Here are my top nine actions you need to take to have a successful holiday season in 2014.

Clean out your stockroom. The FDA recently admitted that they found smallpox vials from the fifties in a walk-in cooler no one had regularly looked at. Old merchandise in your back room is just as deadly. Take a helper and remove every box, open it, sort it and throw out the junk. Put anything possibly salvageable on sale prior to Labor Day.

Clean out your store. I'm talking about down to the fixtures here. Remove every box, bag or tag. Sweep or mop every floor surface. Get your carpets cleaned. The whole goal is to look as new as possible.

Repair, repaint and relight.

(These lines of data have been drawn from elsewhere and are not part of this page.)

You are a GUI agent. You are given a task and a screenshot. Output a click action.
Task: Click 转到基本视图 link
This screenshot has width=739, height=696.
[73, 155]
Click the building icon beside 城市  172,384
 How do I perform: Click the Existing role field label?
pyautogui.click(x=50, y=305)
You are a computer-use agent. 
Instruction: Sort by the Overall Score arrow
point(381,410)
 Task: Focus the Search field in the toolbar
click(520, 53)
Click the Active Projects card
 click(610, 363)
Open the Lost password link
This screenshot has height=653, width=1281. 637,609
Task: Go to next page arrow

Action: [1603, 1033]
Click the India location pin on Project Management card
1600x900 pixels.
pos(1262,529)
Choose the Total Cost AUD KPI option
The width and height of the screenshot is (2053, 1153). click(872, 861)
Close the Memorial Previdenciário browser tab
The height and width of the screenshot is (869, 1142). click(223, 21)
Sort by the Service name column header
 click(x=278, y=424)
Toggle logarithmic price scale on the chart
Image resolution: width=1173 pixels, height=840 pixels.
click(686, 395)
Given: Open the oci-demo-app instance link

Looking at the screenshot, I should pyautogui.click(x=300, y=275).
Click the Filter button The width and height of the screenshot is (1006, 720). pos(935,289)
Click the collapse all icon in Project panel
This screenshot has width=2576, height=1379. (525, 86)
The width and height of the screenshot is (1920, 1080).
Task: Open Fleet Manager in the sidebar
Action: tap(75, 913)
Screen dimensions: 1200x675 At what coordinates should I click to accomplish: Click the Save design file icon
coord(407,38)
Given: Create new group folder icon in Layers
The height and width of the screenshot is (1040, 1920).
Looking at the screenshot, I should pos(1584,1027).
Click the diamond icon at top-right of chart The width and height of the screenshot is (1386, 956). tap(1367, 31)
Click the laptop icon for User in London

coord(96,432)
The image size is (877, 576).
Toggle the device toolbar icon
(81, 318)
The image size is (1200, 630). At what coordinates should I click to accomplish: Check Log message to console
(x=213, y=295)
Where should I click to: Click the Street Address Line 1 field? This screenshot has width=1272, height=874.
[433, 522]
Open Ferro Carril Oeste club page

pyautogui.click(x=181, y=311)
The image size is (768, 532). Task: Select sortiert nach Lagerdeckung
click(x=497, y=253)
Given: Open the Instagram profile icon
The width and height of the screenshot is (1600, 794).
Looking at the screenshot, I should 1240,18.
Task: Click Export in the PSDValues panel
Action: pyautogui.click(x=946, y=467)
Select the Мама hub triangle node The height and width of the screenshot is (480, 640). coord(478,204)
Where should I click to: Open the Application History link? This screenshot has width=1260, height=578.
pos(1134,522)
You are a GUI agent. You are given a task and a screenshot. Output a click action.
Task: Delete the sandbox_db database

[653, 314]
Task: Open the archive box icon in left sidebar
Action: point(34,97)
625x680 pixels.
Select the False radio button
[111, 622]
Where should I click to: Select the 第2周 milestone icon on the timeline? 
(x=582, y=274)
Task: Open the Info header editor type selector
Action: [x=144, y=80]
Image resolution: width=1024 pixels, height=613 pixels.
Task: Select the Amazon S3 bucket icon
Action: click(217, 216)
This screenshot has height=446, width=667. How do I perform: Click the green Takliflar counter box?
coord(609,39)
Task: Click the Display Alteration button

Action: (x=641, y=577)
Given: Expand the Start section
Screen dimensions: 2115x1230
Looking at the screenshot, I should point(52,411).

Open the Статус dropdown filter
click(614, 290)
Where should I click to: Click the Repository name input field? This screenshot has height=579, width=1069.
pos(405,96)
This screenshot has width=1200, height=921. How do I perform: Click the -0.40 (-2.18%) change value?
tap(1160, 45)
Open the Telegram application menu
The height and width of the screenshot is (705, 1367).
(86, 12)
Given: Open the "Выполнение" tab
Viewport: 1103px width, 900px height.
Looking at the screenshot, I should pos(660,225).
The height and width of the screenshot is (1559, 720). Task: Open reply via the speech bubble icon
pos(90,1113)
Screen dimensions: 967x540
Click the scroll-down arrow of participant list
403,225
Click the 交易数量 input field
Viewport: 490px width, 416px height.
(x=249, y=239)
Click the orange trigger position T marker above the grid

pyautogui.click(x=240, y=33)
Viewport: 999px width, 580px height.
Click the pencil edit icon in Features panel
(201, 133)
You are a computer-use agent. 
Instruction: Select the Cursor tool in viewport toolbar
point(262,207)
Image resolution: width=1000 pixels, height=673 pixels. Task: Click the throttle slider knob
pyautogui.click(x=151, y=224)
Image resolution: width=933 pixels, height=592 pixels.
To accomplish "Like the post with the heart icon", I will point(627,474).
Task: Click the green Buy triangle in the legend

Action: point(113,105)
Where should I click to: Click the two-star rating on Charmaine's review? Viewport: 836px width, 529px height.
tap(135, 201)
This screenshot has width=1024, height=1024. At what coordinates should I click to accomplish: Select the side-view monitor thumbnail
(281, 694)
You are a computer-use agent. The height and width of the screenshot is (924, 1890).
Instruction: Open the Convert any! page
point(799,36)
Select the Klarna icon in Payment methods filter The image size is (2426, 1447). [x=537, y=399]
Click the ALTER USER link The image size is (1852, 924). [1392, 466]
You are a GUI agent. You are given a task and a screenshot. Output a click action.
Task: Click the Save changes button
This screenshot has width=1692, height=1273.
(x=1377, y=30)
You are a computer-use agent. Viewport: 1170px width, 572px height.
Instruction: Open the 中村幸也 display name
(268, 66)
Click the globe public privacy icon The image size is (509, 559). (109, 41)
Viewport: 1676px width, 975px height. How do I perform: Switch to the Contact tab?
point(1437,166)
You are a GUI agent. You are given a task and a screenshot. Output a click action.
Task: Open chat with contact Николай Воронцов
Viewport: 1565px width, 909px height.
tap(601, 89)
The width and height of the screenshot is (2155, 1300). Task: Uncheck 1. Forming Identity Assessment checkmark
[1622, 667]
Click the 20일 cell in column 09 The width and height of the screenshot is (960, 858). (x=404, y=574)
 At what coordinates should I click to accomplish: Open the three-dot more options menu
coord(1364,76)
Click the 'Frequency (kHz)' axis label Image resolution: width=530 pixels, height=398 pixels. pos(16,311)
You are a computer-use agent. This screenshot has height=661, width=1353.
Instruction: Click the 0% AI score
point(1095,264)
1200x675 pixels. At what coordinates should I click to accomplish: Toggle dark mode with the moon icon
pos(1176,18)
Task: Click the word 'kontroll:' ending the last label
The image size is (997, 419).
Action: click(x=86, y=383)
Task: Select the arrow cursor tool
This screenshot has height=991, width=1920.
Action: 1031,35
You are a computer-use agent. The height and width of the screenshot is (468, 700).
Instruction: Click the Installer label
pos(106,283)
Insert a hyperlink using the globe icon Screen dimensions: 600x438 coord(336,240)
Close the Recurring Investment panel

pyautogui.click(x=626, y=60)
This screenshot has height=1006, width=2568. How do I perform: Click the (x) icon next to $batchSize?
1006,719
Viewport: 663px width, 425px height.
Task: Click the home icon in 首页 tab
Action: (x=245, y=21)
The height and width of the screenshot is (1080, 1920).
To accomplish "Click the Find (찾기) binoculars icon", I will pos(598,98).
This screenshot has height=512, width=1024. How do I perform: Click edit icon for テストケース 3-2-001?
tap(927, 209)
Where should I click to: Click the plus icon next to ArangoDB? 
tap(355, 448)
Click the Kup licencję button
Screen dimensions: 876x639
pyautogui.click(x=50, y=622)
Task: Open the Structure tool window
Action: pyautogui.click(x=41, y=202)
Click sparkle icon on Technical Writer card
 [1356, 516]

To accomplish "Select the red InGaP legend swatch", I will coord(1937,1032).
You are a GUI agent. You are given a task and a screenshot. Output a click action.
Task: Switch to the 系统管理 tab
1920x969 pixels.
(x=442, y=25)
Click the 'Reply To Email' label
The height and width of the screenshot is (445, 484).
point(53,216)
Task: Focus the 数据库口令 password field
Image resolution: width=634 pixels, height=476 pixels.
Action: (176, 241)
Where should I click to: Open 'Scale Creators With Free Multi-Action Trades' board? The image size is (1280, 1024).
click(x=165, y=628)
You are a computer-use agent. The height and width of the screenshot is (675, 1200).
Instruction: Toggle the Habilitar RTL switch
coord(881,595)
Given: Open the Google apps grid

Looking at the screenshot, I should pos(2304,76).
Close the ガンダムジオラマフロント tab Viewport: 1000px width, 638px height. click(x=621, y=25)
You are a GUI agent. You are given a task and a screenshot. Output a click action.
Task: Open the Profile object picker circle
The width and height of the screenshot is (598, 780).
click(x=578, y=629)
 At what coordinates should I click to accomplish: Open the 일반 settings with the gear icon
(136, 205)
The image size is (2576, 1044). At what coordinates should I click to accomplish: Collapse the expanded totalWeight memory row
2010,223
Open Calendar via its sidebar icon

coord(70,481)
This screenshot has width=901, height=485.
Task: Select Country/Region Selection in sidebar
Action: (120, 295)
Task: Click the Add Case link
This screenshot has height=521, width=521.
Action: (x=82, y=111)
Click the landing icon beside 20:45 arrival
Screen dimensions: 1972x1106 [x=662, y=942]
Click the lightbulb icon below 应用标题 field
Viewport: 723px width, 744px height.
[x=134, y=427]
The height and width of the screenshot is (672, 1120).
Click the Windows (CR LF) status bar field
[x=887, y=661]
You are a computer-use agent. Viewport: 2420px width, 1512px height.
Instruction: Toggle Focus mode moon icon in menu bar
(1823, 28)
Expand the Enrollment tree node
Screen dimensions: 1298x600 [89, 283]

Once everything is clean, notice the chipped paint, the broken furniture, the yellowed signage and fix them.  New customers notice this each time; now so must you.

Open up your floor. Retail trends for 2014 include creating more space for customers to move in and more space around items so they stand out. Use smaller round tables nested around each other to create dramatic display areas for high-profit items throughout your store.

Be merciless with markdowns.
Before you put your merchandise back on the shelf, consult your sales reports. Each product should have to justify its existence coming into the fall and if it doesn't make the grade, add it to your Labor Day sale pile.

Organize your products into lands.
If you can, move your store around completely so established customers will notice things they surely missed before.  Consider new signage that makes those lands obvious.

Review every one of your employees. From C-Level executives to the warehouse workers, summer is a great time to catch up with each and every employee. Set expectations, tell them your plans to get their buy-in, and collaborate with them to make this holiday season your best.

Create a timetable for adding part-timers. Hiring around Halloween won't cut it. Consider that this is your most important season and allow sufficient time for training. Start hiring mid-September.

Create a 12-week plan of emails that finish December 31. You won't have time to come up with these during the rush of the holiday season, so they are often forgotten until it is too late. Don't get overwhelmed - you know the main times already - after Thanksgiving, the week prior to Christmas, and day after Christmas. If you want to really be prepared, create those in Facebook and schedule them now so you have one less thing to think about. 

Wrap up

Having a prosperous holiday season takes planning and time. When you have an abundance of time like during the hot months of summer, use it to put your plan in action.